Fasi di riesame, di verifica, di feedback, di consultazione saranno fondamentali per il successo di un progetto BBS. A questo proposito, si deve osservare che l’intervento di BBS non è un “programma” temporaneo, ma un modello gestionale da applicare con continuità, e ribadire che non si tratta di un’alternativa al D.Lgs. 81, bensì di una modalità avanzata per applicarne i principi e perseguirne le finalità, ferma restando e anzi valorizzando l’organizzazione, i ruoli, il “management system” che lo stesso D.Lgs. 81 prevede.

Le finalità non sono meramente quelle di “migliorare” o “condizionare” il comportamento del lavoratore e tanto meno di colpevolizzare il lavoratore stesso, ma quelle  di individuare e rimuovere gli ostacoli al lavoro in sicurezza, non di rado determinati da fattori organizzativi o produttivi, in uno spirito di partecipazione e responsabilizzazione di tutte le parti coinvolte.

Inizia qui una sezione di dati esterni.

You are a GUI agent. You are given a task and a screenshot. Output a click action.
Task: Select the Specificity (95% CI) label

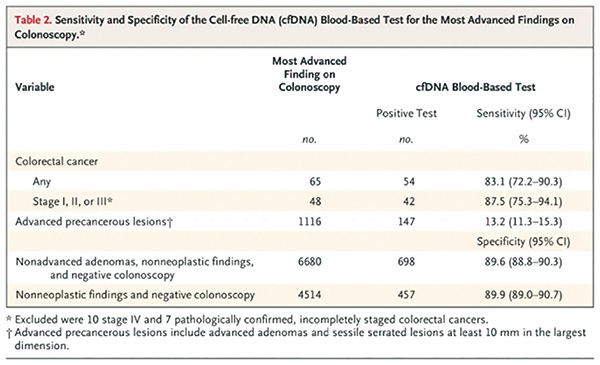[523, 241]
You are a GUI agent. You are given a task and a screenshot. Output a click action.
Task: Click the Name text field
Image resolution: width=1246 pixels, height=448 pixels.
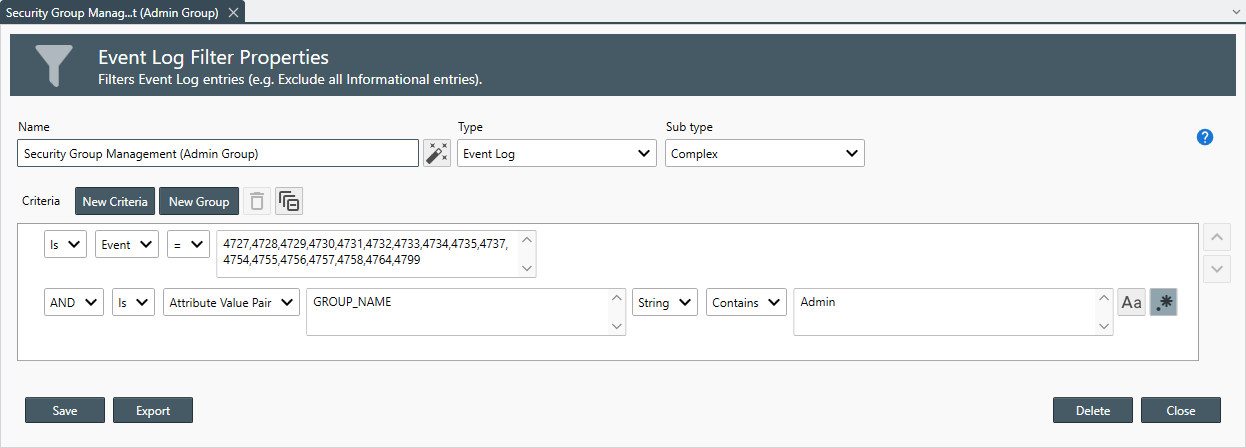click(x=218, y=153)
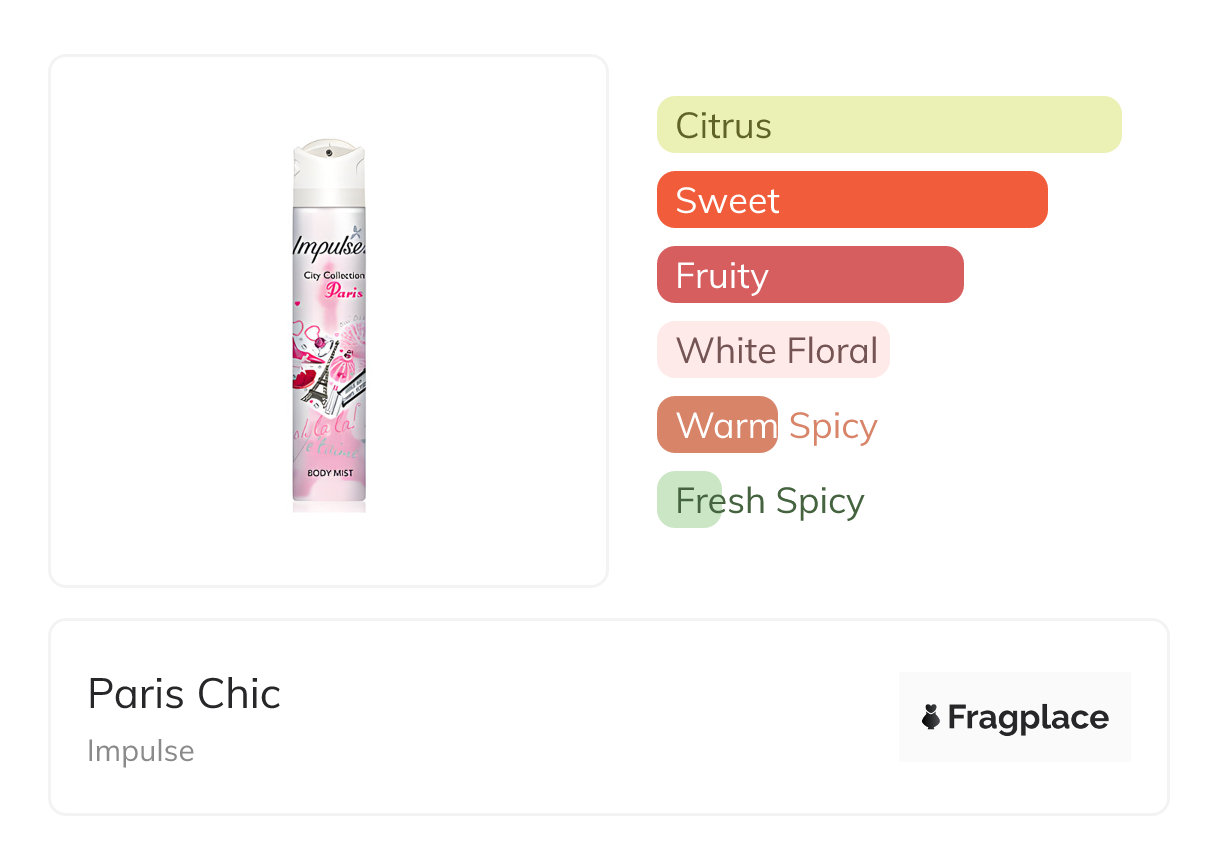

Tutti i passi applicativi della BBS verranno ripetuti ciclicamente, nell’ottica di perseguire il miglioramento continuo del comportamento sul posto di lavoro. Ciò fa della BBS uno strumento che si inserisce perfettamente nella filosofia dei sistemi di gestione della sicurezza, quale quello, già ricordato, descritto dalla specifica OHSAS 18001.

Per concludere, vorrei osservare che prevenire e ridurre gli infortuni non è solo un dovere etico e sociale. E’ anche conveniente. Il costo degli infortuni è misurabile solo parzialmente come assenza dal lavoro o ridotta capacità lavorativa, ed  è comunque già altissimo se ci fermiamo qui. Esso cresce poi sia per la mancata fruizione delle riduzioni dei premi assicurativi correlati alla bassa infortunosità sia per il rischio di sanzioni; e cresce ulteriormente, anche se è difficile o addirittura impossibile da calcolare, se si pensa agli aspetti motivazionali e del loro impatto sull’efficienza dell’organizzazione.

L’applicazione di tecniche BBS è arrivata fino ad azzerare gli infortuni in molte delle organizzazioni che se ne sono avvalse. E’ difficile quindi pensare a un RSpp professionalmente evoluto che non le conosca e non le metta in atto.